I am currently analyzing amplicon sequencing data using LEfSe, and I want to compare relative abundances of taxa between disease state and non-disease state, which I defined as class (in this thread I call it disease1 and non-disease1). Under each class there are subdivisions of classes, which we called disease2 (and non-disease2).
So the input data looks like:
Class: disease1 disease1 disease1 non-disease1 non-disease1 non-disease1
Subclass: disease2 disease2 non-disease2 disease2 disease2 non-disease2
I read the thread below, and found that in such a case we should not use disease2 as subclass, as it is not subdivision of single class (disease2 category span both disease1 and non-disease1).
https://groups.google.com/forum/#!searchin/lefse-users/subclass|sort:date/lefse-users/wSnLGkaAa9I/He4SpNetBQAJ
My question is that when “disease2 under disease1” is thought to be different condition from “disease2 under non-disease1”, is this still recommended not to use disease2 as subclass?
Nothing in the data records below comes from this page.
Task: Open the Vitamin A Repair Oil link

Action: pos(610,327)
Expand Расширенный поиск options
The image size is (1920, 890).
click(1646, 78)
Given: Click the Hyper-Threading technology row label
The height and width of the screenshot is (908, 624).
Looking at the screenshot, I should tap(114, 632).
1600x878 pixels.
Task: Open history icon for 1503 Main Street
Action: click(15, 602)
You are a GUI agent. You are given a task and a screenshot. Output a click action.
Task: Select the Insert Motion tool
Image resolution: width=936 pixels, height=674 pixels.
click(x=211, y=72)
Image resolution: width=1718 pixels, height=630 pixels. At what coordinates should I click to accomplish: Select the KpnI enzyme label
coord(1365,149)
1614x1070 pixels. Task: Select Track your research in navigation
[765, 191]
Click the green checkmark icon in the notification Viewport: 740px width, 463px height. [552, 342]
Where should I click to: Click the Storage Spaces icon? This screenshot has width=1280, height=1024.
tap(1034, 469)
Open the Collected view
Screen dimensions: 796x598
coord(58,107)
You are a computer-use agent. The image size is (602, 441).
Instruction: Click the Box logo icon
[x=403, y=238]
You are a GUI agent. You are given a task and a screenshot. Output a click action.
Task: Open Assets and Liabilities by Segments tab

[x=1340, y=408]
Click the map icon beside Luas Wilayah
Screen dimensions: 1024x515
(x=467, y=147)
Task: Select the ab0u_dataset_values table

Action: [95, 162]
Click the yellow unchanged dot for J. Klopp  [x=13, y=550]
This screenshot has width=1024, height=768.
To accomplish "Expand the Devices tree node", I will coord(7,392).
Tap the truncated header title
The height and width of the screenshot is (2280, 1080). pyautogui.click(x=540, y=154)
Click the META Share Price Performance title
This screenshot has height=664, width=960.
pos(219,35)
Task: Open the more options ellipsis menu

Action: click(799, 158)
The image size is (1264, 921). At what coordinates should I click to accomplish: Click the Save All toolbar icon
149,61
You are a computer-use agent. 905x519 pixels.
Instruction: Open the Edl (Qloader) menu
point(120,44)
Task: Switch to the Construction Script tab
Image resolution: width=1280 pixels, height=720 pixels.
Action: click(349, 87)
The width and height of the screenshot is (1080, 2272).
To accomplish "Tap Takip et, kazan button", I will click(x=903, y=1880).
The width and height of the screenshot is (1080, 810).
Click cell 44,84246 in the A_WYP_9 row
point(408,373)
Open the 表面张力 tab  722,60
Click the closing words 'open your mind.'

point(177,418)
I am a bit confused about this particular circumstance, and any help would be appreciated like paper that using subclasses which is not a subdivision of single class. Thanks in advance.
Sincerely,
I’m not sure I completely agree with the discussion in the google groups post you linked. I believe it can be appropriate to use subclass in your situation depending on how many samples you have in each subclass. In the original paper they state several things that I think can be applied to your example.
If you used the input data you indicated, there would be two comparisons you could make.
- Are there features that are more abundant in disease1-disease2 samples compared to non-disease1-disease2 samples AND ALSO more abundant in disease1-nondisease2 samples compared to non-disease1-nondisease2 samples?
This essentially controls for subclass by doing pairwise comparisons only between the same subclasses and reporting features that were significant under both comparisons…
- Are there features that are more abundant in disease1-disease2 samples compared to both non-disease1-disease2 AND non-disease1-nondisease2 samples AND ALSO more abundant in disease1-nondisease2 samples than in both non-disease1-disease2 AND non-disease1-nondisease2 samples?
I can’t think of a situation where this comparison would be specifically informative, but it would provide more strength to the differences between the two classes.
I say this with the disclaimer that I am not an expert on this tool and my attempt at an explanation comes solely from my experience and interpretation of how the tool can be used, but I would love to hear back from other community members.
Thank you very much for your answer, jmgreenb!
I agree with your thought on the comparison number one.